Advancing the knowledge about neural speech mechanisms is critical for developing next-generation, faster brain computer interface to assist in speech communication for the patients with severe neurological conditions (e.g., locked-in syndrome). Among current neuroimaging techniques, Magnetoencephalography (MEG) provides direct representation for the large-scale neural dynamics of underlying cognitive processes based on its optimal spatiotemporal resolution. However, the MEG measured neural signals are smaller in magnitude compared to the background noise and hence, MEG usually suffers from a low signal-to-noise ratio (SNR) at the single-trial level.
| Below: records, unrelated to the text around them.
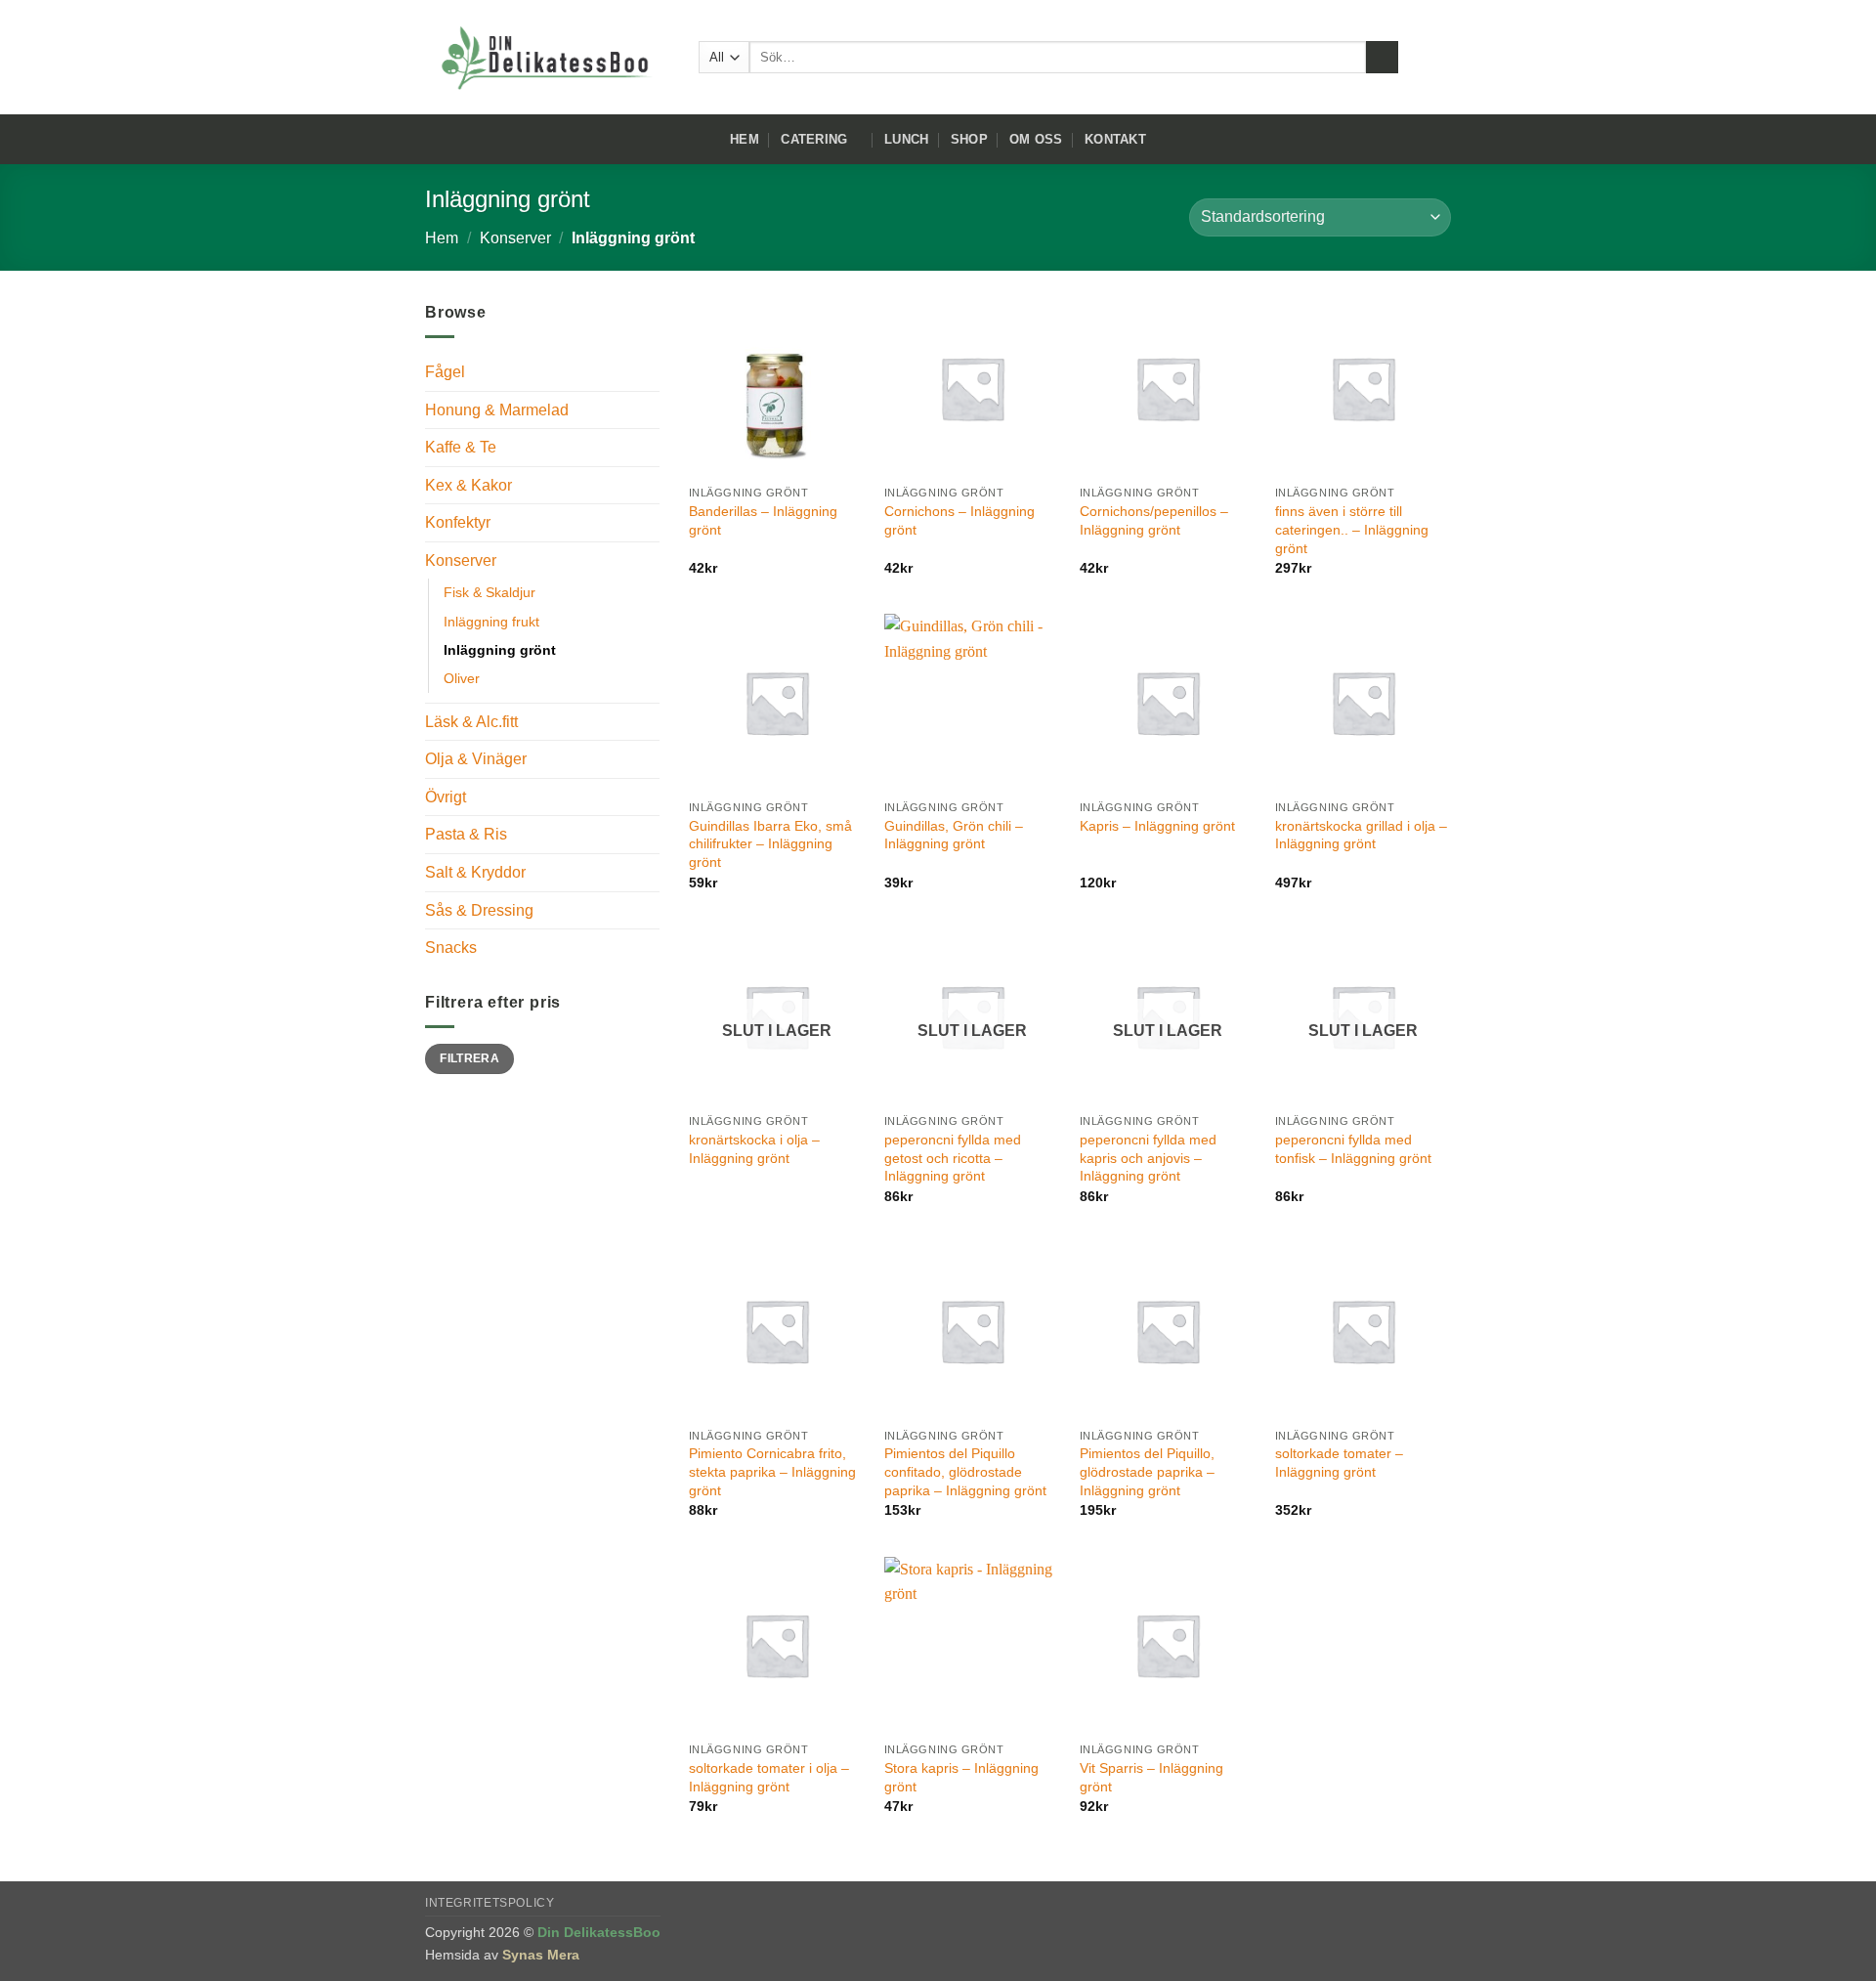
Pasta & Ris (466, 834)
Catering (814, 139)
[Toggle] (648, 409)
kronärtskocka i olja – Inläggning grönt (754, 1149)
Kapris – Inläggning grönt (1157, 826)
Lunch (906, 139)
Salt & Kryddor (475, 872)
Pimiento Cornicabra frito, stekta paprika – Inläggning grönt (772, 1471)
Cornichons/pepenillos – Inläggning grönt (1154, 520)
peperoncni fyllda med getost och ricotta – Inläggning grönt (952, 1158)
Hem (744, 139)
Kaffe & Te (460, 447)
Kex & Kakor (468, 485)
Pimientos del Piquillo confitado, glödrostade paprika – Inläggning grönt (965, 1471)
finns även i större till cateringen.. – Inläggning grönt (1351, 529)
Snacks (451, 947)
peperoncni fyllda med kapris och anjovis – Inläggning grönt (1148, 1158)
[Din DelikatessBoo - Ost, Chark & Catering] (547, 58)
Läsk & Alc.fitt (471, 721)
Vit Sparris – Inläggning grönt (1151, 1777)
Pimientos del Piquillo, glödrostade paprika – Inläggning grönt (1147, 1471)
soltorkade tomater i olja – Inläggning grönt (769, 1777)
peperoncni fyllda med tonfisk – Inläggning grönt (1353, 1149)
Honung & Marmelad (497, 410)
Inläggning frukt (491, 621)
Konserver (515, 238)
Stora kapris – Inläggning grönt (961, 1777)
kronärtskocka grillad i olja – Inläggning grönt (1361, 835)
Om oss (1036, 139)
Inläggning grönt (500, 650)
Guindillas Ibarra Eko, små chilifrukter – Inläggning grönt (770, 844)
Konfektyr (457, 522)
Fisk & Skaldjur (489, 592)
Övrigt (445, 797)
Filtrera (469, 1058)
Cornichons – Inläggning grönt (959, 520)
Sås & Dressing (479, 910)
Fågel (445, 372)
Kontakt (1115, 139)
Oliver (462, 678)
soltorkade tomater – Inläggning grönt (1339, 1462)
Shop (969, 139)
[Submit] (1382, 57)
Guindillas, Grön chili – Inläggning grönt (953, 835)
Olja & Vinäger (476, 759)
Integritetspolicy (489, 1903)
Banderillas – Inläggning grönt (763, 520)
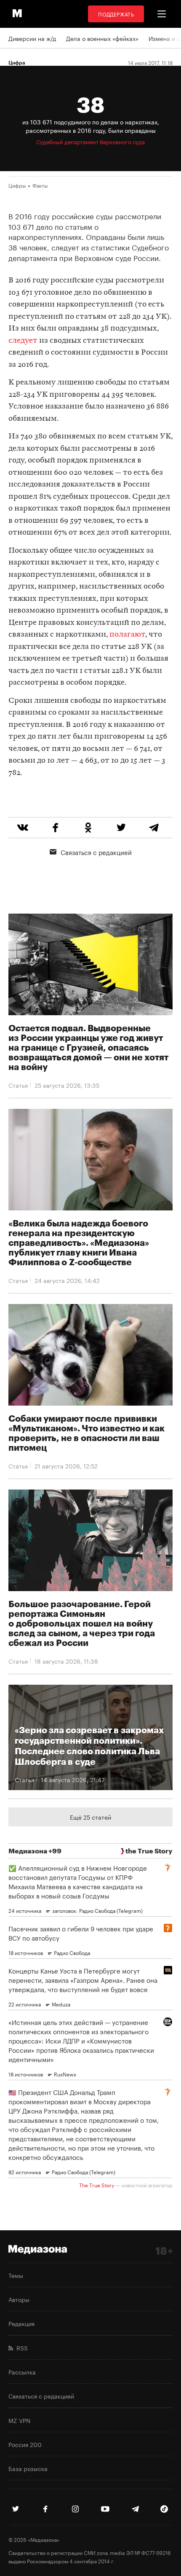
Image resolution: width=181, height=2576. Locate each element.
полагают (127, 634)
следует (22, 340)
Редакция (21, 2323)
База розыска (28, 2468)
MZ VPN (19, 2420)
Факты (40, 185)
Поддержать (116, 14)
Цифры (17, 185)
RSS (20, 2347)
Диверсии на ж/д (32, 38)
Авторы (18, 2299)
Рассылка (22, 2371)
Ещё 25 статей (90, 1816)
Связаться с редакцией (96, 852)
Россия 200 (25, 2444)
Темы (15, 2275)
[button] (161, 13)
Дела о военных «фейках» (102, 38)
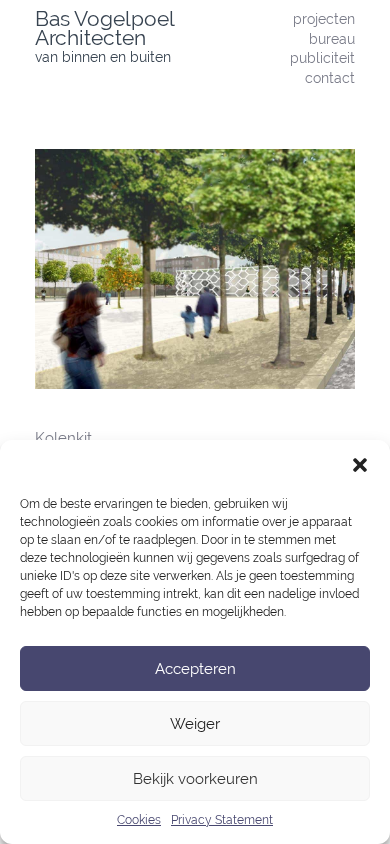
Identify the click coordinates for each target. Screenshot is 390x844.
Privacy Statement (222, 820)
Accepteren (195, 669)
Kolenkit (63, 438)
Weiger (195, 724)
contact (330, 77)
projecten (324, 18)
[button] (360, 465)
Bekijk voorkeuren (195, 779)
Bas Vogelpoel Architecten (104, 28)
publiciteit (322, 57)
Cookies (139, 820)
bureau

To overcome this limitation, it is common to record many trials of the same event-task and use the time-locked average signal for analysis, which can be very time consuming. In this study, we investigated the effect of the number of MEG recording trials required for speech decoding using a machine learning algorithm. We used a wavelet filter for generating the denoised neural features to train an Artificial Neural Network (ANN) for speech decoding. We found that wavelet based denoising increased the SNR of the neural signal prior to analysis and facilitated accurate speech decoding performance using as few as 40 single-trials. This study may open up the possibility of limiting MEG trials for other task evoked studies as well.


MEG Speech Wavelets Artificial Neural Network 



This project was supported by the University of Texas System Brain Research grant and by the National Institutes of Health (NIH) under award number R03 DC013990. We thank Dr. Mark McManis, Dr. Ted Mau, Dr. Angel W. Hernandez-Mulero, Kanishk Goel and the volunteering participants.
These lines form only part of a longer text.